Sahbani ha chiesto che i militari e e RSF «Garantiscano la protezione dei civili, delle squadre di soccorso e delle infrastrutture pubbliche, compresi gli ospedali, in linea con il diritto internazionale umanitario» e ha avvertito che l’accesso dell’OMS, delle agenzie umanitarie dell’Onu e delle ONG internazionali ad aree come quella di El Fasher «E’ immediatamente necessario per evitare la disastrosa situazione sanitaria. Le scorte sanitarie esistenti sono state utilizzate per rifornire alcuni ospedali di El Fasher, ma non sono sufficienti e non sono sostenibil. l'ufficio di coordinamento degli aiuti delle Nazioni Unite, OCHA , sta continuando a negoziare con le varie parti in guerra per consentire che i rifornimenti di soccorso vengano trasportati su camion ovunque possibile. Mentre parliamo ora ho sette camion in movimento dal Kordofan verso il Darfur... e proprio ieri abbiamo ricevuto l'approvazione per farli muovere verso il Darfur. Ci sono anche buoni segnali sulle operazioni di aiuti transfrontalieri da tutte le diverse parti. Ma, ancora una volta non è sufficiente, perché dobbiamo occuparci di questi casi su base ad hoc... Abbiamo bisogno di più sostegno nel Paese con i diversi belligeranti, ma abbiamo bisogno anche di sostegno con i grandi Paesi, con coloro che hanno una certa influenza sulla situazione».
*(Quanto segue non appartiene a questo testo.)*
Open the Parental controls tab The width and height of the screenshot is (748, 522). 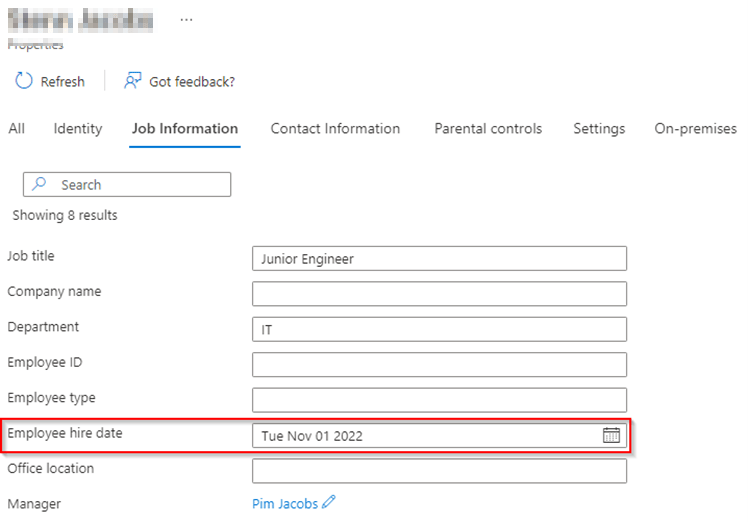[x=488, y=129]
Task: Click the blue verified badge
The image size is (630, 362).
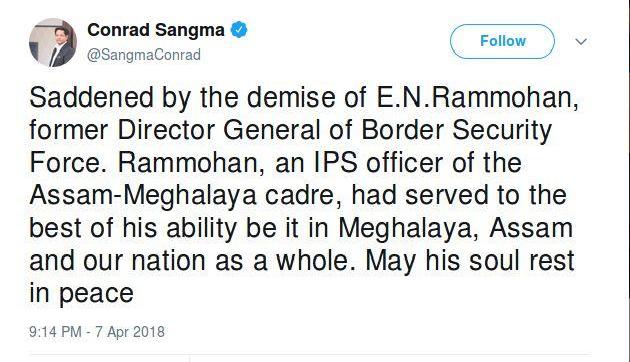Action: click(x=239, y=30)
Sahbani ha raccontato che detto che mentre era in missione di valutazione nel vicino Ciad la scorsa settimana, i rifugiati disperati gli hanno detto che «Il motivo principale per cui hanno lasciato il Sudan ora è la fame, la carestia... Hanno detto che non è l'insicurezza, non è la mancanza di accesso ai servizi di base, ma perché lì non abbiamo niente da mangiare».
Il funzionario dell'Oms è rimasto scioccato quando una donna fuggita dal Darfur e arrivata ad Adré, appena oltre il confine orientale del Ciad, gli ha detto che «Qualunque cosa usiamo per produrre [cibo] localmente, per mangiare, è stata presa dai combattenti». La profuga aveva camminato per tre giorni con i suoi figli in cerca di sicurezza, senza cibo per tutto il viaggio.
Di fronte a questa apocalisse umanitaria dimenticata, Sahbani ha denunciato che «La risposta umanitaria in Sudan è finanziata solo al 26%, questa emergenza è una delle peggiori al mondo».
L'accesso umanitario e la protezione dei civili sono tra i principali punti in discussione nei colloqui tra i rappresentanti delle Sudanese Armed Forces e i miliziani delle Rapid Support Forces iniziati la scorsa settimana a Ginevra, sotto la guida dell'inviato personale del Segretario generale delle Nazioni Unite per il Sudan, Ramtane Lamamra.
La portavoce dell’Onu a Ginevra, Alessandra Vellucci, ha detto ai giornalisti che «Entrambe le delegazioni sono impegnate. Il signor Lamamra e il suo team hanno avuto diverse interazioni con ciascuna di esse durante il fine settimana».
Sahbani ha concluso: «Se non otterremo un cessate il fuoco, almeno potremmo ottenere la protezione dei civili e l'apertura di corridoi umanitari».